EXERCISE INSTRUCTIONS:
Every line of the material should be output exactly as written.

· · · ·

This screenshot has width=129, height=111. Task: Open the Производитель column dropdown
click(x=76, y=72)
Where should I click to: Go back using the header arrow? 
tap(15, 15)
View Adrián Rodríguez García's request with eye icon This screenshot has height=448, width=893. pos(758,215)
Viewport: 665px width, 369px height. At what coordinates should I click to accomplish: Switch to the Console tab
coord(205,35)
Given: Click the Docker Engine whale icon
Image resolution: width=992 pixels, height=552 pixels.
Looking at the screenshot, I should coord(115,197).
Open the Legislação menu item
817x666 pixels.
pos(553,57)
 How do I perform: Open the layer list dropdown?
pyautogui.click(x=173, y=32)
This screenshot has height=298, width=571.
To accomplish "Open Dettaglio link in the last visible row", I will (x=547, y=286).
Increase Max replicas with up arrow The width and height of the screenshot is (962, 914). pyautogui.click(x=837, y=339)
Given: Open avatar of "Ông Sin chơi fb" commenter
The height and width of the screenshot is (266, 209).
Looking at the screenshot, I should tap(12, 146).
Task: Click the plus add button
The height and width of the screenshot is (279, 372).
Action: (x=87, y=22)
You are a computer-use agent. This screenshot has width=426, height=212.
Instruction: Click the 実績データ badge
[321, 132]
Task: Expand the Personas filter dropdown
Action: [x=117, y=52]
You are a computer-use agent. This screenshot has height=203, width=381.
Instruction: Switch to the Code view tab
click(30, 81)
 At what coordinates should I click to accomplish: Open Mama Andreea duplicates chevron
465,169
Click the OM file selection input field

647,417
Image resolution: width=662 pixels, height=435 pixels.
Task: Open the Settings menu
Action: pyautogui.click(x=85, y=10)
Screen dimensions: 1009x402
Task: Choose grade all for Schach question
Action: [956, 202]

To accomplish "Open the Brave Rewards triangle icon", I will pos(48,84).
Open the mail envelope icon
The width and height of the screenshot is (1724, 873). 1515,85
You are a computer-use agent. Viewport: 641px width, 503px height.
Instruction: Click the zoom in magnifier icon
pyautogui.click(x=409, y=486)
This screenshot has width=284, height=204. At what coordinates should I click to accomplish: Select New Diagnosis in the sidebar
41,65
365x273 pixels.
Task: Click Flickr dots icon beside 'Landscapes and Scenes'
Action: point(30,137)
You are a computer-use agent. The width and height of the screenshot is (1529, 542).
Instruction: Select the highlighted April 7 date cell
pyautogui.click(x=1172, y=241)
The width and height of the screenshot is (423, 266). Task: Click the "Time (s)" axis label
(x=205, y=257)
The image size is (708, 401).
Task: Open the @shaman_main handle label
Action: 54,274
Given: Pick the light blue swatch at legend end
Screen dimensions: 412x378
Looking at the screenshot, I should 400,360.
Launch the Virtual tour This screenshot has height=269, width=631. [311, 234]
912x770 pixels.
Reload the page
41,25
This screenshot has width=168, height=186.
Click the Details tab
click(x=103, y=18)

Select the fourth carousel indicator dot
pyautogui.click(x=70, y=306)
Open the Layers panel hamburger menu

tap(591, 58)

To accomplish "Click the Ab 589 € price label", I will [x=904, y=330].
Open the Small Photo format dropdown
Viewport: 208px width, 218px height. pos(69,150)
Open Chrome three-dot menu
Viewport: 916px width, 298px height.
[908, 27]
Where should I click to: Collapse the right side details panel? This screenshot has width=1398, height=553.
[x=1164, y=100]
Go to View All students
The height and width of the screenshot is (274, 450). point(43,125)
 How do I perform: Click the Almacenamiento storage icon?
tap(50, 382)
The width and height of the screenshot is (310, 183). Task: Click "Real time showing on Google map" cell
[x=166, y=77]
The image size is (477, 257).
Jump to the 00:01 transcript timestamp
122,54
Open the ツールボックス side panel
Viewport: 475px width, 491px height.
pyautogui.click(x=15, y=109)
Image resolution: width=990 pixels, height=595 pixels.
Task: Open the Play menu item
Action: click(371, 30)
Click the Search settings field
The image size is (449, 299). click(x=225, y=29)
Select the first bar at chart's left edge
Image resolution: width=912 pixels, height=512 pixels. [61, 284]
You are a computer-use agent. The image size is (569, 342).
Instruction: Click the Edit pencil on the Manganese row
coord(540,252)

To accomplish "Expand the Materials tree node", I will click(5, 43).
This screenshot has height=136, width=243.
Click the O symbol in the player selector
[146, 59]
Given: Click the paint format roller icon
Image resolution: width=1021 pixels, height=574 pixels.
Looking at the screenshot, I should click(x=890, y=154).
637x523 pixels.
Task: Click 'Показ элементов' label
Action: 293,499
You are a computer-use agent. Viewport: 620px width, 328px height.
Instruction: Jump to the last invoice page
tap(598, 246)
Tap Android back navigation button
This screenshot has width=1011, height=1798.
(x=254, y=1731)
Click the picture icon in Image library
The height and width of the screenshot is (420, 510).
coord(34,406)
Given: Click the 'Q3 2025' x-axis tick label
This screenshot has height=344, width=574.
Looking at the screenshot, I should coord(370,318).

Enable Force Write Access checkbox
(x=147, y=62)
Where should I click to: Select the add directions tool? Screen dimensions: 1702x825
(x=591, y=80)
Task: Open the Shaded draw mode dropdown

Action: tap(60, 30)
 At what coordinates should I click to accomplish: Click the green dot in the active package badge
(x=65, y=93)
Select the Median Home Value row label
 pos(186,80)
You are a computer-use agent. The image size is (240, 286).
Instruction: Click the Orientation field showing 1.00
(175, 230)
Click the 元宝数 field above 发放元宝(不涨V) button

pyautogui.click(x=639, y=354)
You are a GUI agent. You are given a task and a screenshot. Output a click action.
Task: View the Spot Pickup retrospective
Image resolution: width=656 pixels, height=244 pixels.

· · · ·

ANSWER BELOW:
This screenshot has width=129, height=111. Task: Open the Производитель column dropdown
click(x=76, y=72)
Where should I click to: Go back using the header arrow? 
tap(15, 15)
View Adrián Rodríguez García's request with eye icon This screenshot has height=448, width=893. pos(758,215)
Viewport: 665px width, 369px height. At what coordinates should I click to accomplish: Switch to the Console tab
coord(205,35)
Given: Click the Docker Engine whale icon
Image resolution: width=992 pixels, height=552 pixels.
Looking at the screenshot, I should coord(115,197).
Open the Legislação menu item
817x666 pixels.
pos(553,57)
 How do I perform: Open the layer list dropdown?
pyautogui.click(x=173, y=32)
This screenshot has height=298, width=571.
To accomplish "Open Dettaglio link in the last visible row", I will (x=547, y=286).
Increase Max replicas with up arrow The width and height of the screenshot is (962, 914). pyautogui.click(x=837, y=339)
Given: Open avatar of "Ông Sin chơi fb" commenter
The height and width of the screenshot is (266, 209).
Looking at the screenshot, I should tap(12, 146).
Task: Click the plus add button
The height and width of the screenshot is (279, 372).
Action: (x=87, y=22)
You are a computer-use agent. This screenshot has width=426, height=212.
Instruction: Click the 実績データ badge
[321, 132]
Task: Expand the Personas filter dropdown
Action: [x=117, y=52]
You are a computer-use agent. This screenshot has height=203, width=381.
Instruction: Switch to the Code view tab
click(30, 81)
 At what coordinates should I click to accomplish: Open Mama Andreea duplicates chevron
465,169
Click the OM file selection input field

647,417
Image resolution: width=662 pixels, height=435 pixels.
Task: Open the Settings menu
Action: pyautogui.click(x=85, y=10)
Screen dimensions: 1009x402
Task: Choose grade all for Schach question
Action: [956, 202]

To accomplish "Open the Brave Rewards triangle icon", I will pos(48,84).
Open the mail envelope icon
The width and height of the screenshot is (1724, 873). 1515,85
You are a computer-use agent. Viewport: 641px width, 503px height.
Instruction: Click the zoom in magnifier icon
pyautogui.click(x=409, y=486)
This screenshot has width=284, height=204. At what coordinates should I click to accomplish: Select New Diagnosis in the sidebar
41,65
365x273 pixels.
Task: Click Flickr dots icon beside 'Landscapes and Scenes'
Action: point(30,137)
You are a computer-use agent. The width and height of the screenshot is (1529, 542).
Instruction: Select the highlighted April 7 date cell
pyautogui.click(x=1172, y=241)
The width and height of the screenshot is (423, 266). Task: Click the "Time (s)" axis label
(x=205, y=257)
The image size is (708, 401).
Task: Open the @shaman_main handle label
Action: 54,274
Given: Pick the light blue swatch at legend end
Screen dimensions: 412x378
Looking at the screenshot, I should 400,360.
Launch the Virtual tour This screenshot has height=269, width=631. [311, 234]
912x770 pixels.
Reload the page
41,25
This screenshot has width=168, height=186.
Click the Details tab
click(x=103, y=18)

Select the fourth carousel indicator dot
pyautogui.click(x=70, y=306)
Open the Layers panel hamburger menu

tap(591, 58)

To accomplish "Click the Ab 589 € price label", I will [x=904, y=330].
Open the Small Photo format dropdown
Viewport: 208px width, 218px height. pos(69,150)
Open Chrome three-dot menu
Viewport: 916px width, 298px height.
[908, 27]
Where should I click to: Collapse the right side details panel? This screenshot has width=1398, height=553.
[x=1164, y=100]
Go to View All students
The height and width of the screenshot is (274, 450). point(43,125)
 How do I perform: Click the Almacenamiento storage icon?
tap(50, 382)
The width and height of the screenshot is (310, 183). Task: Click "Real time showing on Google map" cell
[x=166, y=77]
The image size is (477, 257).
Jump to the 00:01 transcript timestamp
122,54
Open the ツールボックス side panel
Viewport: 475px width, 491px height.
pyautogui.click(x=15, y=109)
Image resolution: width=990 pixels, height=595 pixels.
Task: Open the Play menu item
Action: click(371, 30)
Click the Search settings field
The image size is (449, 299). click(x=225, y=29)
Select the first bar at chart's left edge
Image resolution: width=912 pixels, height=512 pixels. [61, 284]
You are a computer-use agent. The image size is (569, 342).
Instruction: Click the Edit pencil on the Manganese row
coord(540,252)

To accomplish "Expand the Materials tree node", I will click(5, 43).
This screenshot has height=136, width=243.
Click the O symbol in the player selector
[146, 59]
Given: Click the paint format roller icon
Image resolution: width=1021 pixels, height=574 pixels.
Looking at the screenshot, I should click(x=890, y=154).
637x523 pixels.
Task: Click 'Показ элементов' label
Action: 293,499
You are a computer-use agent. Viewport: 620px width, 328px height.
Instruction: Jump to the last invoice page
tap(598, 246)
Tap Android back navigation button
This screenshot has width=1011, height=1798.
(x=254, y=1731)
Click the picture icon in Image library
The height and width of the screenshot is (420, 510).
coord(34,406)
Given: Click the 'Q3 2025' x-axis tick label
This screenshot has height=344, width=574.
Looking at the screenshot, I should coord(370,318).

Enable Force Write Access checkbox
(x=147, y=62)
Where should I click to: Select the add directions tool? Screen dimensions: 1702x825
(x=591, y=80)
Task: Open the Shaded draw mode dropdown

Action: tap(60, 30)
 At what coordinates should I click to accomplish: Click the green dot in the active package badge
(x=65, y=93)
Select the Median Home Value row label
 pos(186,80)
You are a computer-use agent. The image size is (240, 286).
Instruction: Click the Orientation field showing 1.00
(175, 230)
Click the 元宝数 field above 发放元宝(不涨V) button

pyautogui.click(x=639, y=354)
You are a GUI agent. You are given a task and a screenshot. Output a click action.
Task: View the Spot Pickup retrospective
Image resolution: width=656 pixels, height=244 pixels.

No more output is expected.